Engineering Export Council participates in Automechanika Frankfurt



Mon, 17 Sep 2018 - 08:41 GMT


Mon, 17 Sep 2018 - 08:41 GMT

Part of the Egyptian delegation in the exhibition – Press photo

Part of the Egyptian delegation in the exhibition – Press photo

CAIRO – 17 September 2018: Engineering Export Council of Egypt (EEC) participated in Automechanika exhibition in Frankfurt from September 11 - 15.

Executive Director of the council Maha Saleh affirmed that Automechanika is considered to be one of the world's biggest exhibitions for the automotive sector and is held every two years.

Saleh noted that the exhibition celebrates 25 years of innovation under the theme of "celebration of innovation".

“The participation in the exhibition came as part of the council's plans to maximize the benefit of involvement in the exhibitions that are related to the engineering industries and the components of cars,” the council said in a statement.

The council revealed that a large number of visitors were pleased with the Egyptian participation in the exhibition as a result of the boom provided by the Egyptian companies involved in the components of cars, like chairs, batteries, coolers and tearing brake.

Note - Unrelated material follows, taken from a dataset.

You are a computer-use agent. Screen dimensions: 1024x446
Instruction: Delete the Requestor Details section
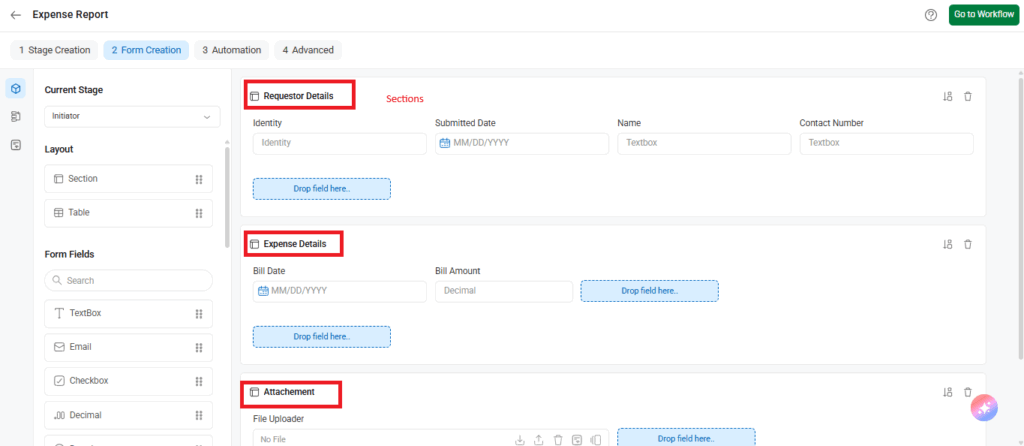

Saleh announced that her council in cooperation with the Ministry of Foreign Affairs of the Netherlands (CBI) supported two Egyptian companies to participate in Automechanika Frankfurt for the first time.

She clarified that these companies provided technological and innovative products, including massage chairs for long trip buses, which are inspired by the lotus, and full maintenance free batteries designed in Korea.

EEC is an organization that targets to enhance the competitiveness of Egyptian engineering products by providing export-related services to enhance marketing capabilities, strengthen human skills and eliminate obstacles, aiming to be the credible voice of the Egyptian engineering community through increasing exports and achieving financial and membership sustainability.

It recorded a growth rate of 11 percent in 2017 on a year-on-year basis and of 10 percent in the first quarter of 2018.